Il 23 maggio 1988 allo stadio Comunale, Juventus e Torino si affrontano in gara unica: chi vince va in Coppa Uefa, chi perde resta fuori dall’Europa. Forse la dirigenza juventina ha già deciso di cedere Rush a fine stagione, forse non ancora, di certo non dice nulla al calciatore e lo lascia tranquillo prima della gara più importante dell’anno. E’ un brutto derby, condizionato dalla posta in palio e che si trascina su uno 0-0 quasi inevitabile; si va ai calci di rigore dove la Juve ne sbaglia uno e il Torino due. Il tiro decisivo è proprio fra i piedi di Rush che segna e porta la Juventus in Coppa Uefa, anche se la sua stagione è fortemente al di sotto delle aspettative: 13 reti totali, appena 7 in campionato, 5 in Coppa Italia di cui 4 in un solo incontro, ed una in Uefa. Troppo poco per il suo valore, troppo poco per le ambizioni juventine, tanto che Agnelli e Boniperti, delusi da un rendimento zoppicante, cedono nuovamente il gallese al Liverpool nell’estate del 1988 dopo un solo anno a Torino, pochi gol e tante delusioni. Rush giocherà altre 8 stagioni con la sua vecchia squadra, tornando a segnare anche se un po’ meno del passato, poi chiuderà la carriera fra Leeds, Newcastle, Sheffield United, i gallesi del Wrexham e un mese in Australia fra novembre e dicembre del 1999.

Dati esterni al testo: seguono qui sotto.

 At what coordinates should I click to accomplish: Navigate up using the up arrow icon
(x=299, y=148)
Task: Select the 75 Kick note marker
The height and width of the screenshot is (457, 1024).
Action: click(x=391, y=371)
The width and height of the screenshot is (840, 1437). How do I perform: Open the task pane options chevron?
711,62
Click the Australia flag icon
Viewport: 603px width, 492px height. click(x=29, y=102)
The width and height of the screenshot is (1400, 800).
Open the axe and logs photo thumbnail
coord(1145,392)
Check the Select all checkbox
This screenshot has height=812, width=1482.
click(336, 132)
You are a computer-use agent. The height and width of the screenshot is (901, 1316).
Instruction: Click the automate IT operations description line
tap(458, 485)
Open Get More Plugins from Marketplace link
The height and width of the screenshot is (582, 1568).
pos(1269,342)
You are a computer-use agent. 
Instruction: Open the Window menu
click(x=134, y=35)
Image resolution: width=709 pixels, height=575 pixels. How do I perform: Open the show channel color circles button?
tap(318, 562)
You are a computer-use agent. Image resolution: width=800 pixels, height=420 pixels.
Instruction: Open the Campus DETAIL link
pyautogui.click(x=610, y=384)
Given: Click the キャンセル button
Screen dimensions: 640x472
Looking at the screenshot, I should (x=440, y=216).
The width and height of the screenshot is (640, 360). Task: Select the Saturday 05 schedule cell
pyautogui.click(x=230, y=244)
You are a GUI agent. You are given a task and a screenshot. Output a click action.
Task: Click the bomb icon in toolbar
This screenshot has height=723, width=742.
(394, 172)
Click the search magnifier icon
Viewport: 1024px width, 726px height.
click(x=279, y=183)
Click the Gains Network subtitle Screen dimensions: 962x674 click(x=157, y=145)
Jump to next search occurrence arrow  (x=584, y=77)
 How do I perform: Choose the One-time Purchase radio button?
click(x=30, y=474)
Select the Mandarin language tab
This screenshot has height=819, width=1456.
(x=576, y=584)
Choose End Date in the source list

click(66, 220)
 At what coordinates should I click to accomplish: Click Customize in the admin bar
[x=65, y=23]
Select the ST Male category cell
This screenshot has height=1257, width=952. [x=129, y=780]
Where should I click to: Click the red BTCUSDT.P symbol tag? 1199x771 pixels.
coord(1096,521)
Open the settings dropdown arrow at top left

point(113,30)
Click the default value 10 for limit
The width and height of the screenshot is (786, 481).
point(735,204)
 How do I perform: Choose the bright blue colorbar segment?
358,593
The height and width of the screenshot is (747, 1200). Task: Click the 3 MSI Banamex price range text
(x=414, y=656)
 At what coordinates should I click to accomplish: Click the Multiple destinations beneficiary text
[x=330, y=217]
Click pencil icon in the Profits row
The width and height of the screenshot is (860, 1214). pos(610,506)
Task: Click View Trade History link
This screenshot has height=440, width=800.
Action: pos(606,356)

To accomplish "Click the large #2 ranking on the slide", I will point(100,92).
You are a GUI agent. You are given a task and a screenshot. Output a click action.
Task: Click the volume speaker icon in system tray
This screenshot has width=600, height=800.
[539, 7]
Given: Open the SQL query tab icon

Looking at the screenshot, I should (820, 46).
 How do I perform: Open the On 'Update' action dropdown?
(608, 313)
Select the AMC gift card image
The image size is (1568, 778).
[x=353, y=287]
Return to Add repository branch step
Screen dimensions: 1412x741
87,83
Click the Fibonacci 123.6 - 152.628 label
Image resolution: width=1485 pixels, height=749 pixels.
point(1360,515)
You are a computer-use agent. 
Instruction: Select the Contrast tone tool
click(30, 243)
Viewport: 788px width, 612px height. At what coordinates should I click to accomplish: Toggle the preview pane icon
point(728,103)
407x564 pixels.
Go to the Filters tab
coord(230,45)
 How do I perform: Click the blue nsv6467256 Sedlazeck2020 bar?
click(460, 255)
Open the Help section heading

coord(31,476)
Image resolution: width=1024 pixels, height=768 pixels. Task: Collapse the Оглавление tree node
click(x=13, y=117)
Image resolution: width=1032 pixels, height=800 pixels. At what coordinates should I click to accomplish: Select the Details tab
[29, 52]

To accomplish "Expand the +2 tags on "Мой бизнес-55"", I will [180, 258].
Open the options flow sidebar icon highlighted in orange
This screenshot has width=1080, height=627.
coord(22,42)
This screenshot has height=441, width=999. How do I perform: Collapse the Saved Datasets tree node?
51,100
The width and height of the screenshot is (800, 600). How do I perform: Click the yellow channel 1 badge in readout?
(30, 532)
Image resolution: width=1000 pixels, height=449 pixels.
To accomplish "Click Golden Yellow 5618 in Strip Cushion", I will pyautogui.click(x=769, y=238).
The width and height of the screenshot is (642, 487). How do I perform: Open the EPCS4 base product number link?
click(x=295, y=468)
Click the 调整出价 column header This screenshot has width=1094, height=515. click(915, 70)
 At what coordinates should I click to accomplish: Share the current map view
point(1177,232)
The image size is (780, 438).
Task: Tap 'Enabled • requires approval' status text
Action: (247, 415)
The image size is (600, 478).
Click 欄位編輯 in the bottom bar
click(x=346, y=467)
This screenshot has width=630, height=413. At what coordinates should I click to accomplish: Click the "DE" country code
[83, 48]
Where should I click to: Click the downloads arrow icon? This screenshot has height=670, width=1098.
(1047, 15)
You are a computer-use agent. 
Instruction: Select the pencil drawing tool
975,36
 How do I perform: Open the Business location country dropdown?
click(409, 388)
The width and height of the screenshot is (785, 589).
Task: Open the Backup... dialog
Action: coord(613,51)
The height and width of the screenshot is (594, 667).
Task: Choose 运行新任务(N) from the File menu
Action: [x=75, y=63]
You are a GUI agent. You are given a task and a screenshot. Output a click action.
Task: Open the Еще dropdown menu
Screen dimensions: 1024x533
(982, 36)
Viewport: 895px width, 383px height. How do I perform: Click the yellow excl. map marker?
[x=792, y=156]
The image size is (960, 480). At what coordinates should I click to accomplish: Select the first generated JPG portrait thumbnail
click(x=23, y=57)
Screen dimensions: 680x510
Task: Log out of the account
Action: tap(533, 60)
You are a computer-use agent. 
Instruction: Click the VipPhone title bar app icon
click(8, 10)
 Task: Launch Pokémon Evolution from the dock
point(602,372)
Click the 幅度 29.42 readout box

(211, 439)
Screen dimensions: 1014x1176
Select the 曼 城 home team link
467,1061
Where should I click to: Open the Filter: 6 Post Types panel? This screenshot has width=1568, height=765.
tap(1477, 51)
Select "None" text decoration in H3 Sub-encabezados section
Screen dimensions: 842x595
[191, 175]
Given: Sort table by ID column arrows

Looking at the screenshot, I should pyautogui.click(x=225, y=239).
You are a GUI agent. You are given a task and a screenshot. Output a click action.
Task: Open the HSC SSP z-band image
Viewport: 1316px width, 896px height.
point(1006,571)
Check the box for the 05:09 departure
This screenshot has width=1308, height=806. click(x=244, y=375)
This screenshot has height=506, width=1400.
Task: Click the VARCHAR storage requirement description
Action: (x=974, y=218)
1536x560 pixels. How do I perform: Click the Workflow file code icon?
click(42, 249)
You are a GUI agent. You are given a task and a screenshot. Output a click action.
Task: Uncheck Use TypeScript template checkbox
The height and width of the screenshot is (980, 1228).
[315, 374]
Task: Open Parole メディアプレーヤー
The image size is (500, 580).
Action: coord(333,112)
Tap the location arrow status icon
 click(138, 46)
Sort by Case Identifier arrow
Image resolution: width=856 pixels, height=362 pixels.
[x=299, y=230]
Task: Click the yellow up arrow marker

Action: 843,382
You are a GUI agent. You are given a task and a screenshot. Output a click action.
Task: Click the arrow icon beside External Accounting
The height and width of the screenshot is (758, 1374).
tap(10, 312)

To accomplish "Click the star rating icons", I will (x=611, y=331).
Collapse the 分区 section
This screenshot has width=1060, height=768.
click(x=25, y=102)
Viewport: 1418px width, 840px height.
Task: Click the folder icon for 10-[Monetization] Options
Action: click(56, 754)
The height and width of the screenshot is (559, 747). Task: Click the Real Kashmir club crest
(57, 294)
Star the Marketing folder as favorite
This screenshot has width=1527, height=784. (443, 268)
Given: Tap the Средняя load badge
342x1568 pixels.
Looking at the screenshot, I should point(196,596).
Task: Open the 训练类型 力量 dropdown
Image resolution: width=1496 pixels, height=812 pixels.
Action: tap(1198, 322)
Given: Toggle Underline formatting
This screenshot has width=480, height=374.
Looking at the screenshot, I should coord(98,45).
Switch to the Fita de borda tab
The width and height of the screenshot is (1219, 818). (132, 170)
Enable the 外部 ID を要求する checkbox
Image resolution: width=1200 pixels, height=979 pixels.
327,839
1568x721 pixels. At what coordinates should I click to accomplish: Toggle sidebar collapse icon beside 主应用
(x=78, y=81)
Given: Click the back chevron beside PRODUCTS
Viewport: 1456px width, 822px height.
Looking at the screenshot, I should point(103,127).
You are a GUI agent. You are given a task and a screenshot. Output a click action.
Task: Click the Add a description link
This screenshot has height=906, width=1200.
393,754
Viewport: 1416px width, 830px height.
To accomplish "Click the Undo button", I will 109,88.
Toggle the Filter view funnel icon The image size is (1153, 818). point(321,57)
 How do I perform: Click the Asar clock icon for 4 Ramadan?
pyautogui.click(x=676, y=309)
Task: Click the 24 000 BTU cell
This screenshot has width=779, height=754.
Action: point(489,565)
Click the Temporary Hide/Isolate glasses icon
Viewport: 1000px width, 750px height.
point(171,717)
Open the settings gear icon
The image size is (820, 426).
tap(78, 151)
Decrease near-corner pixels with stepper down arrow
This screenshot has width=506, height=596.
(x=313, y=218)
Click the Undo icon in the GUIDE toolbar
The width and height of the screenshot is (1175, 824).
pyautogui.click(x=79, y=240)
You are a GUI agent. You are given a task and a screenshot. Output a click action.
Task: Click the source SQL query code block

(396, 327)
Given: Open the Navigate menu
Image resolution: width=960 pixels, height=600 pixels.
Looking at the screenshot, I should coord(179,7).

L’unica annata di Ian Rush in Italia è stata una delusione, soprattutto per chi ne aveva ammirato le gesta e i numeri in Inghilterra. Anni dopo, lo stesso gallese ammetterà di non aver fatto bene con la Juve, ma anche che la stagione a Torino lo fortificò dal punto di vista tattico, insegnandogli a sacrificarsi per la squadra, a non fossilizzare la sua presenza solamente in area di rigore ma svariando anche altrove, nonché ad incassare calci e pestoni senza lagnarsi troppo. “L’Italia mi ha migliorato come uomo e come calciatore“, dirà anni dopo un Rush invecchiato e senza più quei baffi che lo avevano sempre caratterizzato. Sarà, eppure alla Juventus ancora oggi si chiedono come abbia potuto rendere così poco un super bomber da oltre 250 gol in carriera.